Idéalisme (Idealismus)

• Le système de Schopenhauer est un idéalisme, dans la mesure où il considère le monde comme le produit de ma représentation, c’est-à-dire de mon entendement, lui-même régi par le principe de raison suffisante (espace, temps, causalité). Cette thèse s’énonce comme une évidence indubitable et un gage de probité intellectuelle : « Le véritable philosophe doit être idéaliste ; il doit l’être pour être seulement honnête » (M, p. 673).

•• Il ne s’agit pourtant pas de n’importe quel idéalisme.
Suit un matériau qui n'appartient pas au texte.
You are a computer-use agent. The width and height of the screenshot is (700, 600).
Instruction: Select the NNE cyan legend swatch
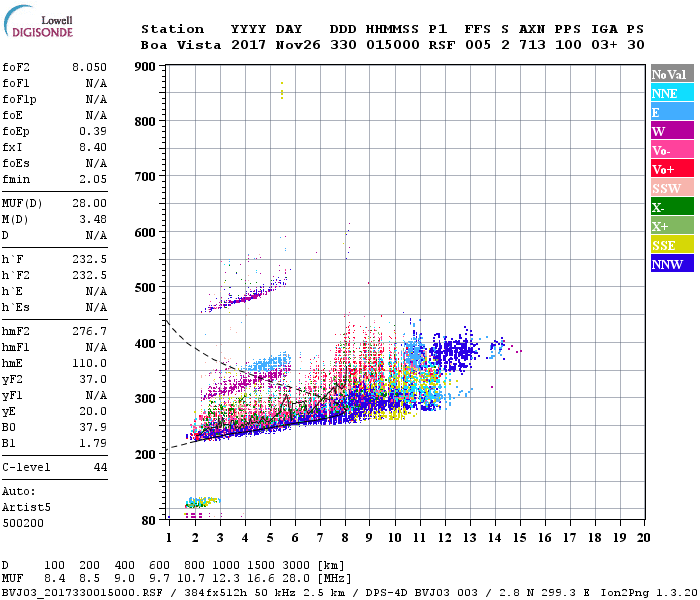672,93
Si Berkeley « est le père de l’idéalisme, base de toute vraie philosophie » (FHP, p. 88), « le véritable idéalisme [...] n’est pas l’idéalisme empirique» de Berkeley, «mais l’idéalisme transcendantal » de Kant (M, p. 677), dont le corrélatif est le « réalisme empirique », qui affirme l’existence d’une « chose en soi », déterminée comme volonté dans le système de Schopenhauer, tandis que le « phénomène » kantien prend le nom de « représentation ». À l’instar de son modèle, l’idéalisme schopenhauerien est donc un dualisme ; mais, à la différence de Kant, qui s’y emploie longuement, Schopenhauer juge inutile de réfuter l’idéalisme radical, celui qui nie l’existence de toute réalité extérieure au sujet, et qu’il nomme « égoïsme théorique » : « On ne pourra jamais réfuter l’égoïsme théorique par des preuves ; toutefois, il n’a jamais été employé en philosophie que comme sophisme sceptique, non exposé comme conviction. On ne le rencontrerait, à ce titre, que dans une maison d’aliénés ; et alors ce n’est pas par un raisonnement, c’est par une douche qu’il faut le réfuter » (M, p. 146). Il faut le traiter « comme un petit fort de frontière, qui sans doute est toujours imprenable, mais aussi dont la garnison ne peut jamais sortir ; c’est pourquoi on passe sans l’attaquer. Il n’y a aucun danger à l’avoir sur ses arrières » On ne perdra pas davantage son temps à réfuter les élucubrations des « trois sophistes », Fichte, Hegel et Schelling, adeptes de l’idéalisme absolu, une imposture sans précédents dans l’histoire de la philosophie. Hegel, pour n’évoquer que lui, est un « Caliban intellectuel » (M, p. 13), « un grossier charlatan » (FM, p. 47), « une créature ministérielle » (EL, p. 141), et ses disciples ne sont-que des valets, abusés ou corrompus.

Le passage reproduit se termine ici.